Saya bukan penggemar suntuk film-film Hindustan, film yang telah hadir di ruang keluarga kami sejak ayah saya pertama kali membeli perangkat pemutar video betamax merek Sony di tahun 1988. Sejak itu pula Raj Kapoor, Hema Malini, Amitahb Bachchan, Sri Devi, Amrish Puri, singgah berganti-ganti. Mereka berbicara dengan bahasa dan logat yang sungguh enak terdengar di telinga. Mereka menyanyi-nyanyi. Mereka menari-nari. Mereka tertawa dan menangis. Mereka menyanyi dan menari sambil tertawa-tawa, seringkali sembari menangis pula. Hampir selalu tentang putih dan hitam yang kontras. Ada inspektur polisi yang gagah dan kepala bandit dengan mata mendelik-delik dan kumis melintang. Inspektur naik Jeep Willis dan kepala bandit mengendarai Fiat. Elemen dan kombinasi-kombinasi yang memukau -untuk tidak menyebutnya ajaib.
Tapi ibu saya, seorang perempuan Mandailing, yang tahan duduk berjam-jam di depan televisi untuk menuntaskan film-film itu, gagal meracuni saya.
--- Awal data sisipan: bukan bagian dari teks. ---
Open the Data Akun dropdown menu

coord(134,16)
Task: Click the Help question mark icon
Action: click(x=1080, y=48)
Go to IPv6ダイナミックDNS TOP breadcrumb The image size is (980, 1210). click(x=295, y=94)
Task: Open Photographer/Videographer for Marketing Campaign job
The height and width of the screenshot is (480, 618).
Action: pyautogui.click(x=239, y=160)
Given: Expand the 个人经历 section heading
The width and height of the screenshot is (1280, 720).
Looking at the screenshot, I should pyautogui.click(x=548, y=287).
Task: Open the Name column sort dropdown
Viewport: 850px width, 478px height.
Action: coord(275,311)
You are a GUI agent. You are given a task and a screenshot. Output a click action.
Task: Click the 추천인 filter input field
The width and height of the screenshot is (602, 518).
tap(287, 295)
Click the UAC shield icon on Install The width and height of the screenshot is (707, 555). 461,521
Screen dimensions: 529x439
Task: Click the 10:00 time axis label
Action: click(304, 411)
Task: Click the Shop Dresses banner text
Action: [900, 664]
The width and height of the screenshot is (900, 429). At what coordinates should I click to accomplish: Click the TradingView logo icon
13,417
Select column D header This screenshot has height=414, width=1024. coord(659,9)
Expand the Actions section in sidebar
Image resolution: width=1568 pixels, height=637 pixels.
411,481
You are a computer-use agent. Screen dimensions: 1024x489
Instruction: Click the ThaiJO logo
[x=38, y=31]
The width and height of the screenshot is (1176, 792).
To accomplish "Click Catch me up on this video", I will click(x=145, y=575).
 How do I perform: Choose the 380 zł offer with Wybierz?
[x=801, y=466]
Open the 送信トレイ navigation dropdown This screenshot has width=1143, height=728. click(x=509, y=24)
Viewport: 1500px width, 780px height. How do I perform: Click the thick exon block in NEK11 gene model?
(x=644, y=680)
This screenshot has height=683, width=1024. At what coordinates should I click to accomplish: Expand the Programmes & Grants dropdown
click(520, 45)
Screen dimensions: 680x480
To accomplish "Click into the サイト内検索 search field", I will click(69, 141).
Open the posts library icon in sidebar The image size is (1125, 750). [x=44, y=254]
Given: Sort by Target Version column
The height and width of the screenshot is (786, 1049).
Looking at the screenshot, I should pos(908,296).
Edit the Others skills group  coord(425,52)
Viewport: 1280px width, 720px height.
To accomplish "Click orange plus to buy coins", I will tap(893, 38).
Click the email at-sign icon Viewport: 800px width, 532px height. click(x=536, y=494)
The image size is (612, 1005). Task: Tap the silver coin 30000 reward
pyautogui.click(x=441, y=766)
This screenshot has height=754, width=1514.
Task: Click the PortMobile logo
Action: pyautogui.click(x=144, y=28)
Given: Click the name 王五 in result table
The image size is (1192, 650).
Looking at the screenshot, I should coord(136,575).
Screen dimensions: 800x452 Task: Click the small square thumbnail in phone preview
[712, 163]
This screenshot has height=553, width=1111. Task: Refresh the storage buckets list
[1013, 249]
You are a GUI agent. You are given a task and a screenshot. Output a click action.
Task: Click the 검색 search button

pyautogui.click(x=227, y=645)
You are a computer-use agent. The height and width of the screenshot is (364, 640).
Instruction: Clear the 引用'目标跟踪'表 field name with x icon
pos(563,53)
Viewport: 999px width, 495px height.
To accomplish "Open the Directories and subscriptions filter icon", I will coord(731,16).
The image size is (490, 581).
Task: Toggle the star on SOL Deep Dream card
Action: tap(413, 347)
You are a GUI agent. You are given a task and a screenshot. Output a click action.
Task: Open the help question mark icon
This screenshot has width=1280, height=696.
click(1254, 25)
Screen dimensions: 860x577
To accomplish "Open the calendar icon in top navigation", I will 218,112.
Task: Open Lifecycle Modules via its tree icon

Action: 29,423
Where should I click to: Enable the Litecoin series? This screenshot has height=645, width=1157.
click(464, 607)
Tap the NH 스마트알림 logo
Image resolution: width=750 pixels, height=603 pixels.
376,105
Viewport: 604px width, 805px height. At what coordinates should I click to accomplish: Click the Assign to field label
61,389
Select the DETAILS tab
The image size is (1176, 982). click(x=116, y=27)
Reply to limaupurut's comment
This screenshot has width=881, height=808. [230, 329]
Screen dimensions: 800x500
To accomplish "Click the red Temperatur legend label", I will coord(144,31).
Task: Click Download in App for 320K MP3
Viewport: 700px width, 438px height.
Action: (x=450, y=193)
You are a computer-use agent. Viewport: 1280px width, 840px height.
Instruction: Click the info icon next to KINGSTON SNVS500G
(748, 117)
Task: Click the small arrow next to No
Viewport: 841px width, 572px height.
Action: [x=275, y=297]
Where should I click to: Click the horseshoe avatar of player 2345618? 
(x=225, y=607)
Pengalaman pertama menonton film Hindustan (secara utuh dan benar-benar serius) terjadi hampir 25 tahun kemudian, tatkala kegemaran beliau justru sudah surut. Film India sekarang, kata ibu saya, tak ada beda dengan "film barat" lagi. Perempuan-perempuannya telah mengganti Sari dengan rok mini.
Saya menonton 3 Idiots dan sama sekali tidak mempersoalkan apakah di film itu Kareena Kapoor lebih banyak mengenakan Sari atau rok mini. Saya tergerak menonton setelah seorang kawan yang saya tahu merupakan pemburu film-film idealis bikinan sutradara-sutradara setengah sinting, merekomendasikannya dengan amat bersemangat.
Kau tontonlah, desaknya. Film ini memang bukan film Hindustan terbaik yang pernah diproduksi, namun ia memiliki keistimewaan yang jarang dihadirkan oleh Bollywood. Film ini melesat jauh dari mainstream.
Tidak ada tarian dan nyanyian? Tetap ada. Sepanjang durasi dua jam lebih, terdapat dua lagu panjang dan satu lagu pendek. Sedikit untuk ukuran (normal) film-film Hindustan. Tapi memang bukan ini yang membuat 3 Idiots berbeda. Melainkan karakter tokoh, plot, setting, dan tentu saja dasar-dasar pemikiran yang melingkupinya. Film ini bergenre komedi. Bukan kekonyolan yang dipapar, ditonjolkan, dijadikan "jualan" (tak ada misalnya tokoh bertampang buruk rupa dan agak kurang pikir, yang sedikit-sedikit mengoceh 'sumpah, demi kakak ipar'), akan tetapi pergulatan psikologis tiga tokoh utamanya -Raju, Farhan, dan Rancho/Phunsuk Wangdu- dalam koridor budaya, filsafat, dan agama.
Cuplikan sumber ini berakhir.